I do not expect to change your mind but i hope that you will at least consider that I and others will not be buying your work because of these issues. I have been reading science fiction and fantasy for years and i know that I speak for a great many people. I hope you might stop to think about the sales you will lose because you want to bring your political corectness and foul language into fantasy. if we wanted those things we could go to the movies. Think about this!
Thank you for your sentiments. I offer you in exchange this engraved invitation to go piss up a hill, suitable for framing.
Here follows is a non-comprehensive list of historical female pirates and sailors, women of color first:
- Ching Shih (1775-1844): controlled south China seas, had 80,000-man fleet at her disposal, outlawed rape, extorted retirement package from the Chinese government.
- Sayyida al-Hurra (1482-1562): Pirate queen of Morocco who bedeviled Portuguese and Spanish fleets after being kicked out of Spain by Ferdinand and Isabella in her youth.
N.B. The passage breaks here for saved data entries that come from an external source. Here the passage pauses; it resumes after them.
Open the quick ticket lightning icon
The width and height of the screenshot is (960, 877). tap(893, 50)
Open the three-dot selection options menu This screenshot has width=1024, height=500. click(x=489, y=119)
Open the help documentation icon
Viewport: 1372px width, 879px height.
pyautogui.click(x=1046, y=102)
- William Brown (1800s, birth name unknown): married Grenadan woman who disguised self as man after fight with her husband and became a sailor.
- Jacquotte Delahaye (1600s): half-Haitian woman who, according to some sources, took over an island and led a force of hundreds of pirates.
- Hingyuon (1800s): Filipina warrior/probable pirate who led armies in Cebu; relative of Humabon, “first truly wealthy person in Cebu”
- Lai Choi San (1900s): Chinese pirate who commanded 12 ships and was a model for the Dragon Lady archetype; thinly-sourced
- Mary Lacy (1740-1801): willful bisexual runaway who became first female shipwright; disguised self as man but claimed pension under own name
- Alfhild (400s): Viking princess who decided to become a pirate instead of getting married.
- Anne Dieu-le-Veut (1661-1710): French pirate who fought along Laurens de Graaf for many years.
- Anne Bonny and Mary Read (1700-1782, c.1690-1721): probably the two most famous female pirates of all time
- Granuaile aka Grace O’Malley (1530-1603): Irish pirate queen who led rebellions against England, personally negotiated with Elizabeth I, gave birth on a ship.
- Cecilia Vasa (1540-1627): Swedish princess who got into endless scandals, became a pirate briefly, was utter black sheep, hated the English.
- Mary Patten (1800s): Took control of ship when her husband suffered mutiny, learned medicine, navigated to port, all while pregnant
- Christina Anna Skytte (1643-1677): Swedish baroness and pirate, very ruthless
- Jeanne de Clisson (c.1300-1359): burnt down much of the Normandy coast and sank a ton of ships after her husband was killed.
- Charlotte Badger (1778-?): Australian convict/single mom who took over ship, sailed to New Zealand, settled with Maori tribe.
In conclusion: read a goddamn book, critic person.
You know, the trolls on the internet are not good people. Nor are they sane!